Russia recognizes Ukraine poll despite violations, doubts
It is obvious that the Supreme Rada elections in Ukraine can be considered valid despite a rather harsh and dirty campaign, Russia’s deputy foreign minister has said.
“We expect the official confirmation of the elections result, the information we are getting now is quite controversial. But even now it is obvious that the elections have taken place, despite a hard struggle and dirty tricks,” the Interfax news agency quoted Grigory Karasin as saying.
“The forming balance of forces will probably allow the Ukrainian authorities to deal with some rooted problems in the society,” the senior Russian diplomat added.
Karasin’s words echo an earlier statement from Russia’s UN envoy Vitaly Churkin who described the Ukrainian parliamentary campaign as “dirty and cynical”, but did not exclude the possibility of cooperation between Russian authorities and the new Rada.
The head of the Russian Upper House’s commission for monitoring the situation in Ukraine, Senator Vladimir Dzhabarov told the RIA Novosti news agency that Russian officials would try to cooperate with the freshly elected Ukrainian government despite doubts of its legitimacy.
“The southeast has not voted and there were lots of violations,” he said.
Dzhabarov noted that the new Rada would be much more radical than the previous one and emphasized the fact that the Communist Party of Ukraine did not make it into the parliament. Communists held over 13 percent of seats in the Rada after 2012 polls. The Russian senator said that this was a very surprising fact in a democratic country.

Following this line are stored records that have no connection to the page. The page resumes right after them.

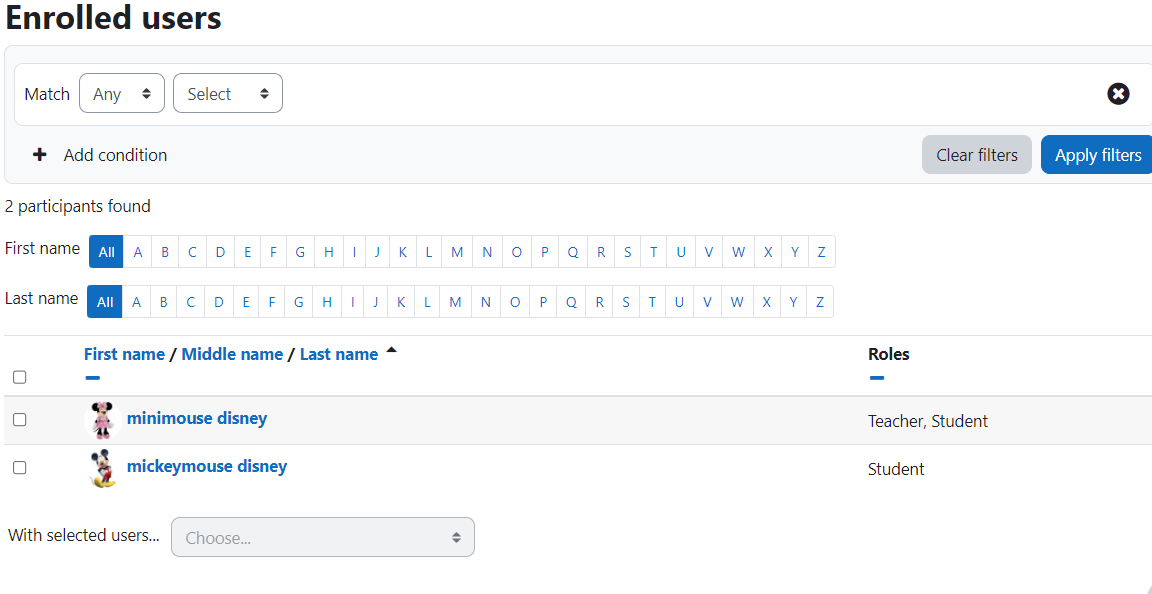Filter Last name by letter D
The width and height of the screenshot is (1152, 594).
coord(218,302)
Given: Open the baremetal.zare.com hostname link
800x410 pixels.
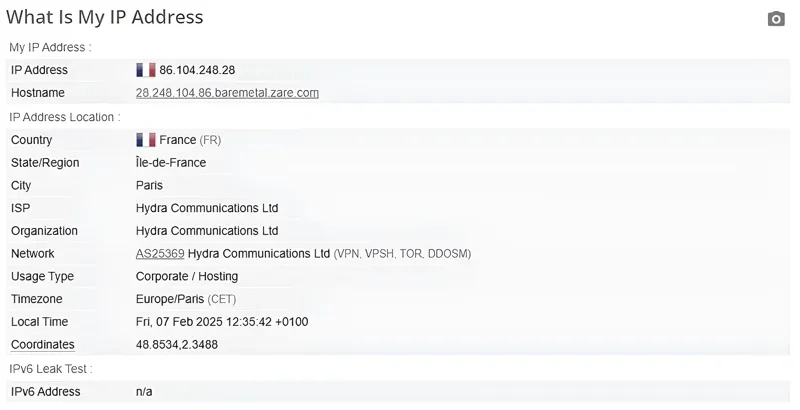Looking at the screenshot, I should (x=227, y=93).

“We will attempt to cooperate in any case. We hope that reason would prevail among our new colleagues,” the senator said. “We cannot but attempt to build cooperation with the Rada because we have common history and we are neighbors.”
He also added that Russian Upper House chair, Valentina Matviyenko, had already sent the Ukrainian parliament an invitation to participate in the November session of the parliamentary assembly of the Russia-led CIS economic and political bloc.
The head of the Federation Council’s Committee for Constitutional Law, Andrey Klishas, promised the Russian parliament would cooperate with Ukrainian politicians who press for an end to the civil war and oppose the neo-Nazi state, and the arbitrariness and mass violations of human rights in Ukraine
“Ukrainians themselves cannot fail to notice the mass violations of human rights during the latest parliamentary campaign. These were the ban of free speech, attacks on opposition candidates, mass violence in the form of the so called ‘popular gatherings,’ even lynch mobs on the side of the pro-fascist political forces,” Klishas told RIA Novosti.
According to latest reports PM Arseny Yatsenyuk’s People’s Front party is ahead of rivals with 21.69 percent of votes, and President’s Petro Poroshenko Bloc is only slightly behind, so far garnering 21.63 percent. The other four parties making it into the Ukrainian parliament are the Samopomosh of Lvov's Mayor Andrey Sadovy (10.9), Opposition Bloc (9.77), Radical Party of Oleg Lyashko (7.47), and Yulia Tymoshenko's party Batkivshchina (Fatherland) (5.77).